Suppose you can’t call – you are victim of domestic violence and your abuser is in the house with you. Can you text 9-1-1? In 11 counties in Washington – and many other places across the nation – the answer is yes. Not in Seattle.
A member of your family has a heart attack. Can you have a video phone call (Facetime or Skype) with a 9-1-1 operator to talk you through the steps of checking for signs of a heart attack and starting CPR? Not in Seattle.
These leading-edge services are available in many cities. Seattle must have them, too, and our technology community can help.
7. Provide entrepreneurs-in-residence for city departments.
San Francisco pioneered this concept, where developers and entrepreneurs from private companies are embedded in city departments to rapidly produce new applications to improve services. The app MobilePD, which improves police-community relations, was developed by such a partnership in San Francisco. Here in Seattle, the Police Department worked with Code for America to develop the app RideAlong which provides police and paramedics help for dealing with people in crisis. San Antonio recently issued a set of seven challenges, looking for innovators to help it solve basic problems such as streamlining the process for low-income residents to get help with utility bills to getting a mobile application to improve parking and problem solving at the Alamodome.
Amazon, Microsoft and other technology companies are the engines of Seattle’s 21st Century success.
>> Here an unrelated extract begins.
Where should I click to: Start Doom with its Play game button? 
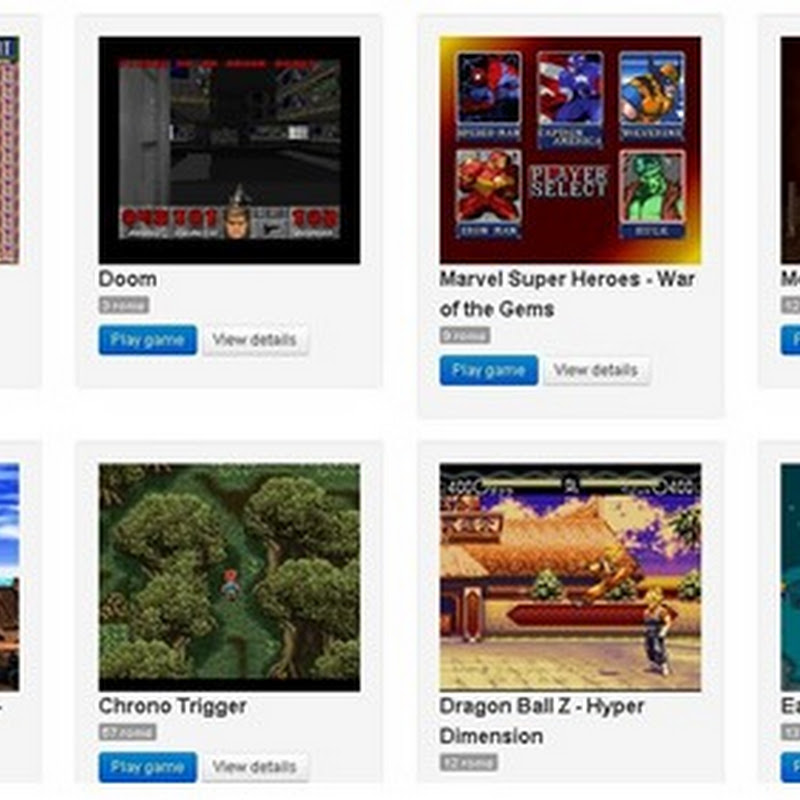[x=147, y=340]
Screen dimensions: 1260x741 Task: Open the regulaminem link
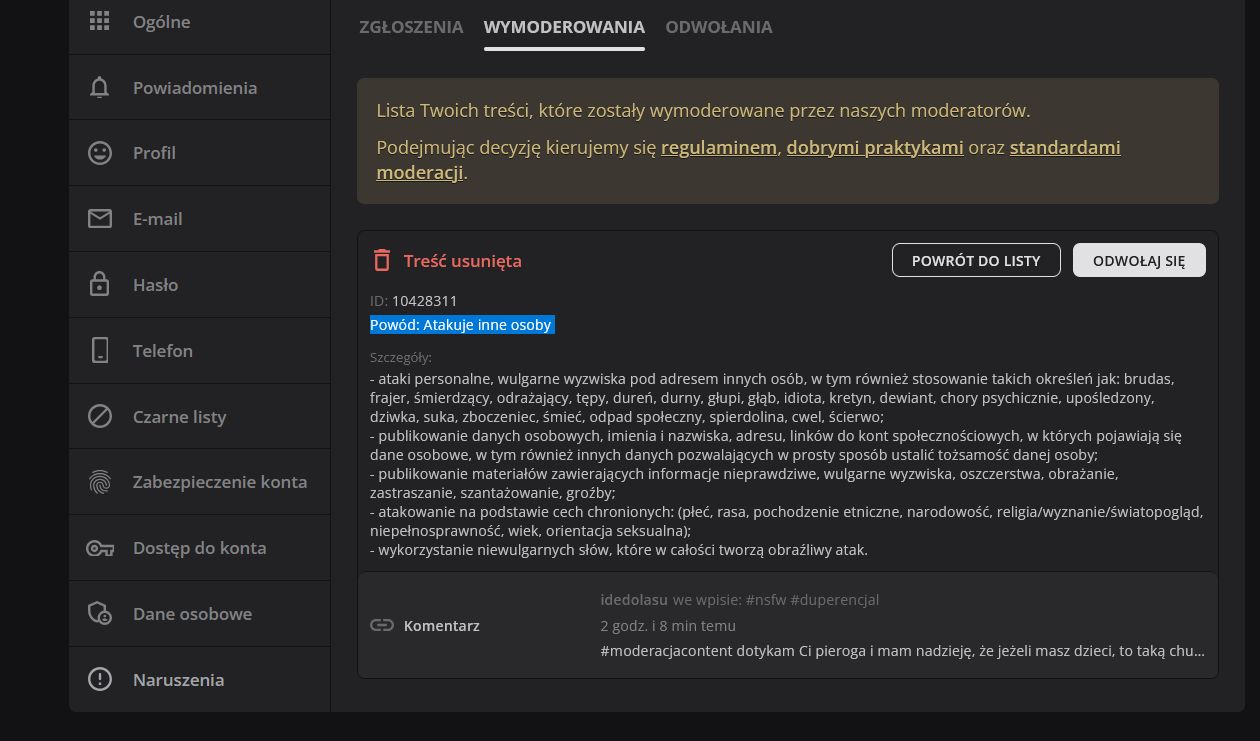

Seattle’s elected officials have blamed these companies for our traffic woes, for homelessness (partially the City’s own creation with immense property tax increases) and the other unfortunate consequences of our prosperity.
Why don’t we partner with them to produce new and innovative solutions to these problems? Solutions which can be replicated and used by cities worldwide, as befits our world-class city, Seattle.
What will it be, Mayor Durkan and City Councilmembers: continue to curse the sources of our prosperity, or work with them to craft solutions to our big city problems which can be replicated worldwide?